By the same calculus, as salaried editor for publishers, you have been assured by writers that their reading group loved a particular manuscript as it then stood, a fact that should trump your objections to it and your memorandum of necessary attention points. Further, as the consultant you now are, one of your clients, a writer of nonfiction books, produced a work that resulted in his being invited to appear on the Jon Stewart Show, where he was met with great warmth, only to be excoriated by a critic who accused him of being too anecdotal.
In a large sense, we humans are all of a piece with Macbeth, who certainly had an agenda, haunted by Banquo's ghost; we all hear voices--indeed, we crave voices. For many of us, the worst pain of all is the absolute absence of voices.

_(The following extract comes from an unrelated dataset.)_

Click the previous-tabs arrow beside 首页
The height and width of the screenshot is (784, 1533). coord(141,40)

"I don't know, Mr. Modigliani. Your subjects all seem to have such long necks. Couldn't you find models with more normal necks?"

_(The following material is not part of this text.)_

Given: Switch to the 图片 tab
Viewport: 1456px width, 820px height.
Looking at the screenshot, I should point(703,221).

"Un, listen, Signor Picasso, you're kind of taking liberties with proportions and exaggerations."
"Really, Melville, we'd be more inclined to take your Moby-Dick story if you could cut twenty or thirty thousand words about whales."

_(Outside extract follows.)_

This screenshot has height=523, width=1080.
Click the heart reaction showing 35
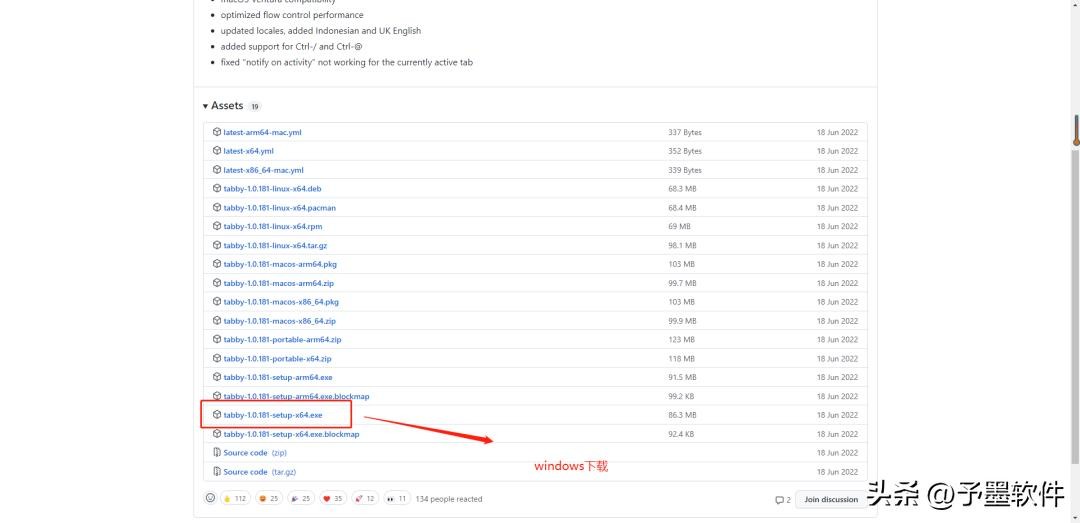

There are built-in programs that cause us to see things as we see them and as well programs that want us to give some thought about pleasing others. It could be argued with some success that individuals who are in marketing positions are programed to think they not only know a particular market but can effectively predict it one hundred percent of the time, although this argument could be countered with the one stating that these individuals were merely expressing their own opinions, then producing documentation to support it.
How about some ground rules?
1. Hold your ground.
2. If someone makes a suggestion, say changing Flicka, of my friend fame, from a horse to a dog because more people have dogs than horses, thank that person kindly, then hold your ground.
3. If upon rereading your material you become morally convinced that Flicka would do better, as in provide a better, more nuanced and meaningful story,as a dog, then change Flicka from horse to dog.
4. If an editor says he or she will publish your story provided you change Flicka from a horse to a dog and you believe you can make a plausible dog of the character, it is okay to change, but if you are still convinced Flicka must be a horse, thank the editor and walk away. Your pal, Barnaby Conrad, wrote a novel called Matador, a fictionalized version of the last day of a bullfighter named Pacote, modeled closely on the last day of the real bull fighter Manuel Sanchez, known as Manolete. One film producer loved the story, wanted to acquire the screen rights provided Conrad would be willing to change the character of Pacote to a prize fighter. Conrad said no.
5. If your friends love your work, will you secretly wonder if they have any taste?
6. If your friends don't get your work,will you secretly wonder if they have any taste?
7. It is not so much about story or theme as it is about your enthusiasm and vision. Who'd a thunk another book on Henry VIII would sell? Hilary Mantel did and poured it on.
8. How do you get the voices of others out of your head? Try listening to the voices of your characters or themes.
9. Even with so-called formula fiction, the characters have to have enough of a voice to convince you they are real.
10. The Islam equivalent of the sabbath is Friday, the Jewish sabbath is Saturday, the Christian day is Sunday. Some Buddhist sects will ask you What's that? if you ask them if they believe in God. Who is right?
11. You have enough to listen to with your own voices and those of your characters. NPR is okay for news; Terri Gross, tempting as she is, remains a gamble.
12. Look where listening to outer voices got Joan; sold to the English and burned at the stake is what.